Critiquer l’Europe, c’est facho !

Il est impossible de remettre en cause la politique européenne et la monnaie unique, car le FN s’en est fait la spécialité.

Michel Soudais  • 13 février 2014 abonné·es

Critiquer la politique de l’Union européenne, c’est s’exposer à être qualifié d’anti-européen. Pire encore, à être assimilé à l’extrême droite. L’intimidation apparue lors du débat sur Maastricht pour disqualifier les opposants au traité a connu un beau loupé en 2005, quand les électeurs insensibles à cet oukase ont rejeté le traité constitutionnel européen. Elle n’en continue pas moins d’étouffer toute contestation radicale des choix économiques européens sous les sarcasmes. En novembre 2013, 47 % des personnes interrogées par l’Ifop jugeaient que l’euro était « un handicap », contre 20 % seulement qui le voyaient comme « un atout ». Dans un sondage Ipsos de janvier, 33 % (+5 points par rapport à 2013) des sondés se disent favorables à ce que la France « sorte de la zone euro et repasse au franc ». Pourtant, en débattre sereinement reste impensable. Comme lorsque Michel Denisot conclut un entretien avec Nicolas Dupont-Aignan, partisan de la fin de l’euro, en promettant dans ce cas « le retour de la télé en noir et blanc [^2] ». « L’euro est devenu une religion », a coutume de déplorer Jean-Pierre Chevènement. On ne discute pas du dogme d’une religion. Pour avoir blasphémé, Jacques Sapir a été qualifié par Pierre Moscovici d’ « économiste d’extrême droite », le 3 février, sur France 2. Le même jour, l’ancien directeur du Monde, Jean-Marie Colombani, mettait en garde les lecteurs de Direct Matin  : « Une France du rejet de l’autre – aussi bien l’immigré que l’Européen, l’Arabe ou le juif – est en train de s’affirmer. C’est la France du repli identitaire et du refus de l’euro. » Silence dans les rangs ! Pourtant, comme le défend à raison Aurélien Bernier [^3], la rupture avec le libéralisme imposé par l’Union européenne n’est « pas une idée d’extrême droite, au contraire ». Le retour à une souveraineté monétaire gagne du terrain dans des cercles intellectuels qui ne sont pas ceux de cette famille politique, mais le débat, relancé par la conversion récente d’économistes comme Cédric Durand ou Frédéric Lordon ( Politis n° 1269), y reste cantonné.

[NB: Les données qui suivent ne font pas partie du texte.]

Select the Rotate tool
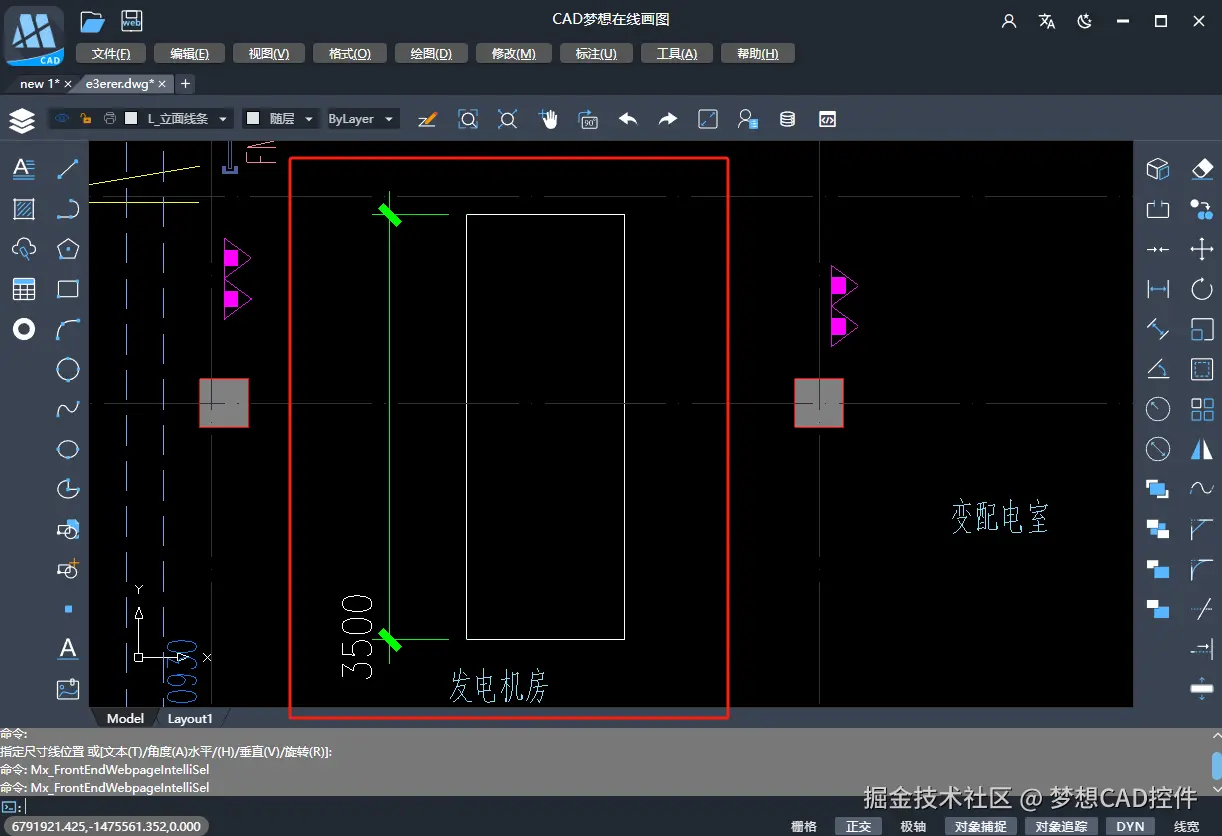Viewport: 1222px width, 836px height. pos(1202,289)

L’an dernier, en Allemagne, Oskar Lafontaine, le fondateur de Die Linke, a jugé « nécessaire d’abandonner la monnaie unique », à défaut que celle-ci repose sur « une politique salariale coordonnée orientée vers la productivité ». Une audace qui n’a pas encore gagné le Front de gauche et dont le refus a « bridé Jean-Luc Mélenchon pendant toute la campagne présidentielle », regrettait récemment dans Marianne l’économiste Jacques Généreux, qui rejette la responsabilité de ce refus sur « les dirigeants communistes ». Interpellé sur ces propos dans l’émission « On n’est pas couché », le 1er février, le coprésident du PG n’a pas exclu que la désobéissance à l’UE puisse aller jusqu’à la rupture. Il l’a toutefois juste laissé entendre.

[^2]: Canal +, « Le Grand Journal », 18 janvier 2012.

[^3]: La Gauche radicale et ses tabous, Aurélien Bernier, Seuil.